Tiered Approach to Disaster Recovery
Businesses today produce more data and use more applications than ever before. The sheer volume of data adds to the complexity and cost of today’s disaster recovery plans. When it comes to backing up your information, not all data and applications should be treated the same. A tiered approach is a great way to efficiently organize and prioritize to ensure your most critical data and applications are restored the fastest.
Identifying mission-critical applications. The key to maximizing your disaster recovery budget may be in determining which applications and data are truly “mission critical.” For most businesses, the old 80/20 rule applies: approximately 20 percent of your data is business critical and required for your business to function. The other 80% of data may be important, but your business could function without it temporarily if needed. According to NTP’s Software Storage Assessment Survey 61% of unused data in primary storage systems has not been accessed for more than six months. If data has not been accessed for more than six months, it is probably not mission critical.

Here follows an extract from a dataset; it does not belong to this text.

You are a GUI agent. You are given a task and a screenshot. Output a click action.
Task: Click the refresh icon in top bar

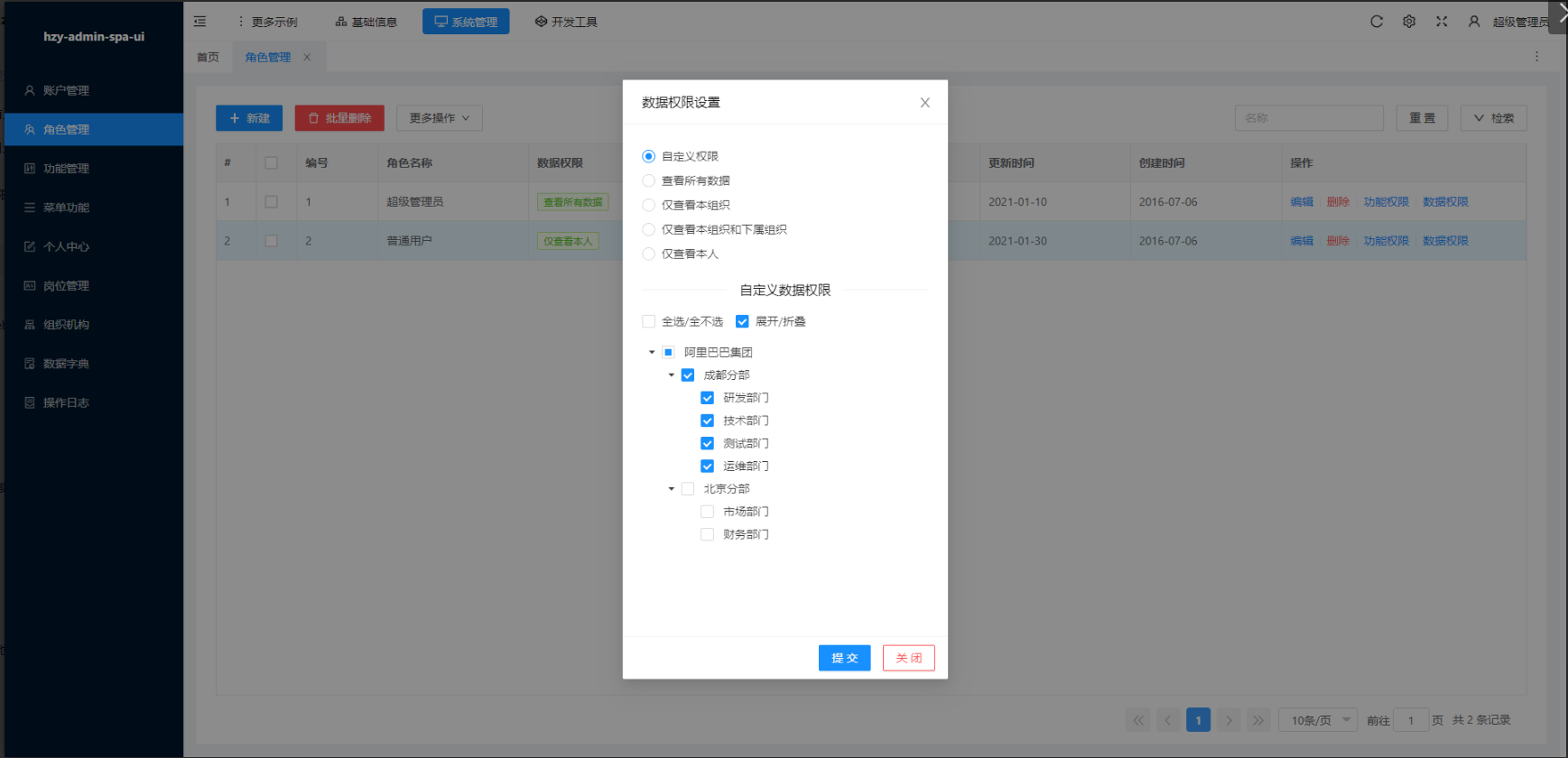pyautogui.click(x=1376, y=22)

Determine the tier. Now that you’ve determined the business value of your data and applications, it is time to assign them a tier to determine what needs to come back “online” first. I recommend starting with a 3 or 4-tier ranking system. To determine which tier your data belongs in, classify it based on two things: the time it takes to recover it and the impact it can have on revenue. Transactional sales, manufacturing and marketing applications which generate revenue are generally referred to as “Tier 1.” These applications should get top priority over the others. For example, if your company is running an e-commerce site, make sure your website and payment portal are classified in Tier 1, as downtime with these could result in loss of profit. Tier 2 applications get the next level of priority and include major business applications such as email and enterprise resource planning (ERP) systems. Tier 3 data may include historical financial data not necessary for day-to-day business operations, but that should be accessible for trend analysis and to support major business decisions. Tier 4 typically contains a large amount of historical data, such as old HR records or archived emails.
Define the RTO. After your applications and data have been organized into different tiers, it is important to determine the Recovery Time Objective (RTO) and Recovery Point Objectives (RPO). For high level, business critical tiers such as Tier 1, the maximum downtime allowed should be no longer than an hour. Whereas, for Tiers 3 and 4, you may decide a 24-hour or longer RTO is acceptable. The RTO and RPO assigned will help you determine which Disaster Recovery method is necessary for applications in that particular tier. Tier 1 applications may require an active/active replication strategy with instantaneous or near real-time recovery. For Tier 4 data, slower, low-cost tape backup may be the best option.
Which data and applications are most important to your business’s functionality?